Archive for the ‘Social networking’ Category

Should Professors Be On Facebook?

Wednesday, December 5th, 2007

Here is a link to an article from the Chronicle of Higher Education on professors using Facebook. I would be very interested to know what you think about this issue.

In my own case, I signed up for Facebook last year when I was preparing to lead my first European study tour. I wanted to create a group for the students going on the tour and it worked quite well as a way for them to meet one another prior to departure and to stay in touch since. I’ve also created the group I Love Eastern Europe in the GMU network as a way to bring GMU students together who have an interest in things East European. Thus far, 50 students have joined this group, close to half of whom are not my students (or former students).

Other than inviting students to join one of these groups, I don’t send out “friend requests” to students, but am always willing to add a student of mine as a friend when requested.

Finally, I have found that some students respond much more quickly to messages in Facebook than they do to email, so it has turned out to be a good way to communicate with certain students.

But is this creepy, as the student quoted in the article contends? Should faculty members stay out?

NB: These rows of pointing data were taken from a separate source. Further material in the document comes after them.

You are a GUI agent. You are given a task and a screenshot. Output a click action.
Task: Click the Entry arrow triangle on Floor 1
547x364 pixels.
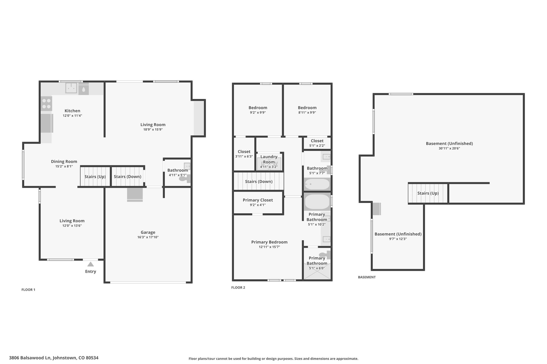coord(91,264)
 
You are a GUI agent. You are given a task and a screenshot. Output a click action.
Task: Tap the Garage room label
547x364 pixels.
coord(148,232)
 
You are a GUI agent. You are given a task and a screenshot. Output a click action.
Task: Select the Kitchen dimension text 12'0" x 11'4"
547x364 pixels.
coord(72,116)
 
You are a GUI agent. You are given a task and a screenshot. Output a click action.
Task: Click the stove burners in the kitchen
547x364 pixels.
coord(46,104)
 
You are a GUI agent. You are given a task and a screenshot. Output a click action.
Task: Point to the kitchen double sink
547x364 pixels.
coord(71,88)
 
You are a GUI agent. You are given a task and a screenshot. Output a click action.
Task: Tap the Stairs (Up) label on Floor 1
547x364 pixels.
coord(95,177)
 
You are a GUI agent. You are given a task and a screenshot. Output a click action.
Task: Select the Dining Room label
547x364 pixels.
coord(64,161)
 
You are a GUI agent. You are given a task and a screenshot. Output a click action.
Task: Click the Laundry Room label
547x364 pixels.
coord(269,159)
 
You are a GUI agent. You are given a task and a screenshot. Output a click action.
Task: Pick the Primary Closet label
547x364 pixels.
coord(258,200)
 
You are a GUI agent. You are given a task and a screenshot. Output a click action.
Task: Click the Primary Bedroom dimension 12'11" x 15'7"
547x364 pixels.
coord(269,247)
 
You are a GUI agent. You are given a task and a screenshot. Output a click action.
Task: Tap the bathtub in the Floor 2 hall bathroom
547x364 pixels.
coord(317,184)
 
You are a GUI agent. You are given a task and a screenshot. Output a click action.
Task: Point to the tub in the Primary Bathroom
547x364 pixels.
coord(317,202)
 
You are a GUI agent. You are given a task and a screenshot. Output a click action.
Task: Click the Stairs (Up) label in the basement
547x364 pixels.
coord(428,193)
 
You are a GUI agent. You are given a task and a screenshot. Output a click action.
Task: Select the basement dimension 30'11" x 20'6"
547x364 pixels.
coord(449,149)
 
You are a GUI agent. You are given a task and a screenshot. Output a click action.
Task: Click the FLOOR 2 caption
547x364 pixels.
coord(238,287)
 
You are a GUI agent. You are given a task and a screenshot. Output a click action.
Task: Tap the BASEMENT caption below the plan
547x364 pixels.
coord(367,277)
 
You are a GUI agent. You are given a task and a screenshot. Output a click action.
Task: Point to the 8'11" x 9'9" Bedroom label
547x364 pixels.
coord(307,108)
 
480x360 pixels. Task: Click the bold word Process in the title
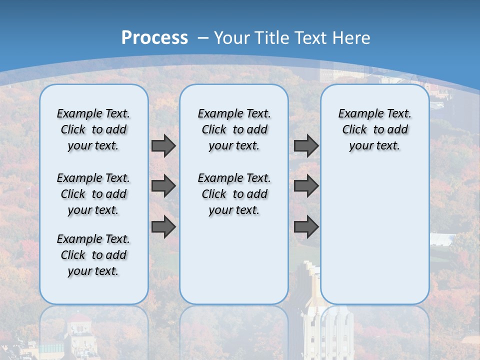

That train has left the station, of course, because now anyone can join Facebook and millions have, so it has already ceased to be a closed space for students (actually it never was a student only space–anyone with a campus email address could always join, but it seemed like a student only space for a while).

In any case, I’d be very interested in your take on this issue.

The Making of a Renegade Blogger

Friday, September 14th, 2007

It turns out that, without realizing it, I’ve become a renegade blogger. It happened on Monday when I wrote a post in my blog about why an organization called H-Net (a cluster of scholarly networks organized around a particular theme–German history, Intellectual history, etc.) is in trouble because their content delivery model is based on the email listserv. According to their Vice President for Networks, there are about 100,000 subscribers (total) to their various lists, who receive, on average, 10-15 email messages per month from each listserv they subscribe to.

My argument, if you read my first post and the ones that followed argued that email is the communication tool of the past decade, and that blogs, wikis, and other social networking platforms, are the content delivery tools of the future. So, I said that if H-Net wanted to stay relevant for scholars (especially in a decade when people like you will be the new scholars), it needed to start moving away from email and toward these new tools.

This proposal got a lot of people’s knickers in a knot. Unlike much of what I post in my blog, this thread has generated a lot of discussion, both on my blog (25 comments thus far) and in other blogs (and on internal H-Net lists…that I am not able to read since they keep their internal lists private).

I point you to this, not because I am proud to be a renegade blogger (although I am), but to point you to ways that communication among scholars around issues they care about are changing.